I work regularly in five jurisdictions (Guernsey, Jersey, Isle of Man, Gibraltar and the UK) and occasionally in others (Cayman Islands, Luxembourg, Ireland), and for me an absolute prerequisite is a good understand of the local AML legislation.  Thankfully, as most of the places I go are UK-ish, this is not such a mammoth task as it could be; to be frank, everyone’s legislation is much of a muchness.  There are the standard five money laundering offences, and then the standard four AML requirements (CDD, record-keeping, internal reporting, and staff training).  There are little local differences (length of time one remains a PEP, or whether simplified due diligence is ever permitted) but for the most part, it’s all very similar.  Except for tipping off.  (Some places call it “tipping off” and others “tipping-off”, but that’s not what I mean.)

Tipping off is on my mind because Jersey has just this week brought out new tipping off legislation which comes into force on 4 August 2014.  The Proceeds of Crime and Terrorism (Tipping Off – Exceptions) (Jersey) Regulations 2014 set out the situations in which revealing information about a suspicion will not be considered tipping off – in short, when it is done within your firm/group and “in good faith for the purpose of preventing or detecting money laundering”.  This new legislation codifies for Jersey the situation that already exists in Guernsey, in the form of guidance issued by HM Procureur in October 2011, which states that “no prosecutions will be brought against persons who disclose the fact that a SAR has been or will be made, if the disclosure is made by one member of an organisation to another for the purposes of discharging AML/CFT responsibilities and functions”.
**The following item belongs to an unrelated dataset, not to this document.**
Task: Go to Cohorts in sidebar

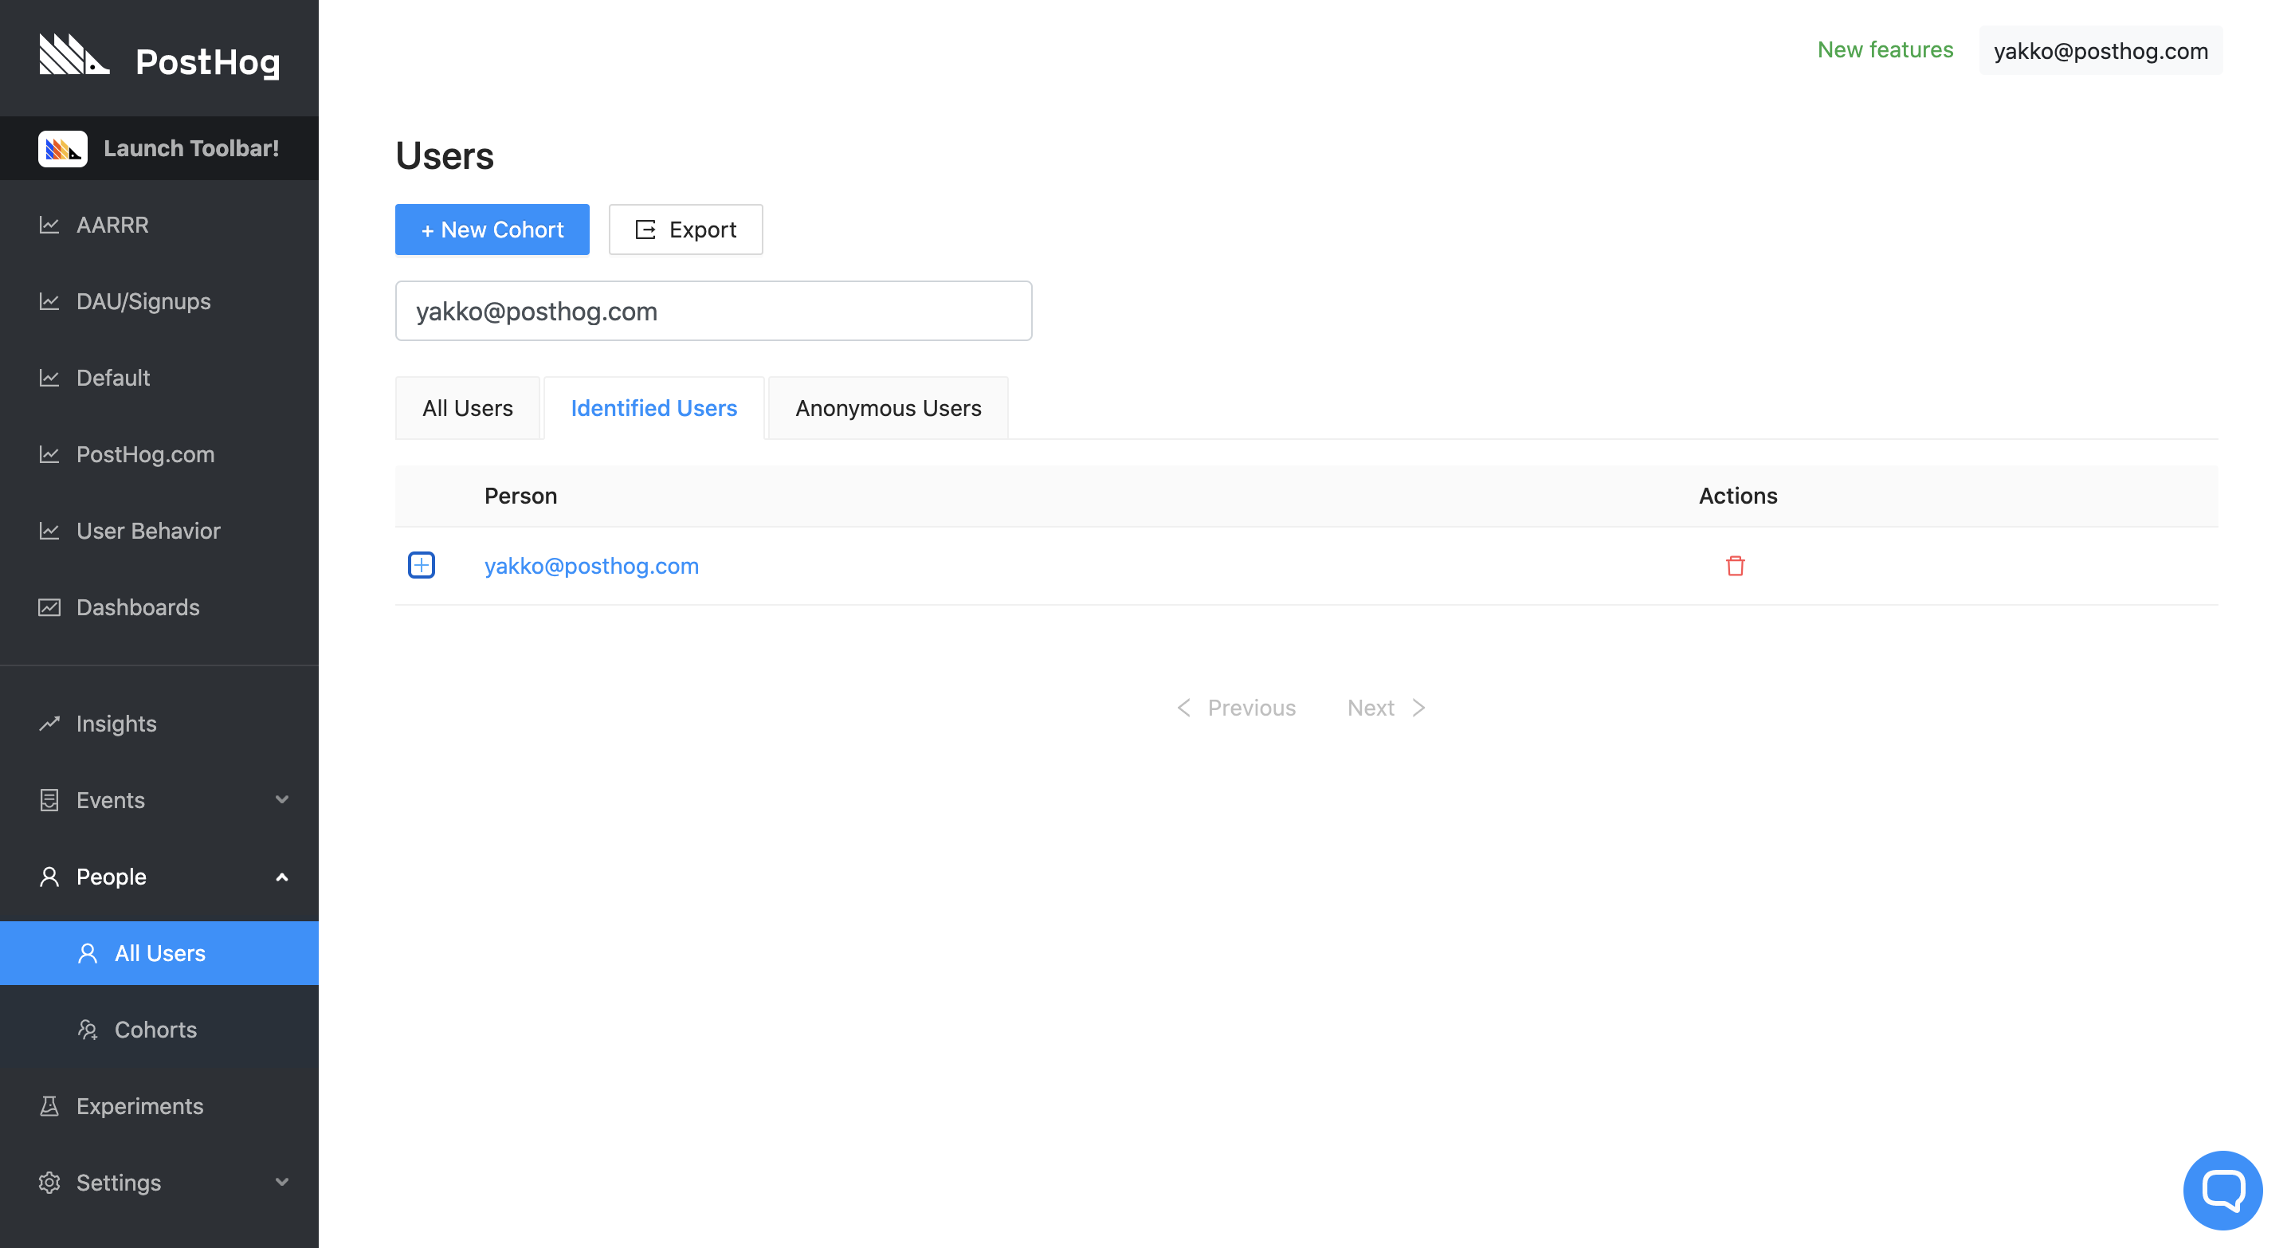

This is all fine and dandy if your offence of tipping off concentrates – as it does in the sensible jurisdictions of Guernsey and Jersey – on the blabbing of information around SARs.  In the UK, however, the Proceeds of Crime Act is much more mealy-mouthed.  Section 333, the tipping off offence, says this: “A person commits an offence if—(a) he knows or suspects that a disclosure… has been made, and(b) he makes a disclosure which is likely to prejudice any investigation which might be conducted following the disclosure referred to in paragraph (a).”  That test of “likely to prejudice any investigation” was discarded in other jurisdictions many moons ago, and deserves to be binned here too.  How is a member of staff expected to assess whether what he is saying is likely to prejudice an investigation?  And – perhaps more importantly – how can such transgressions be prosecuted fairly?  We have enough trouble with the objective test of suspicion elsewhere in the money laundering offences, with courts trying to judge what someone should have thought.  When trying to communicate obligations to staff, it is much better to be able to make it simple: when you’ve made a SAR, zip your lip unless the MLRO says otherwise.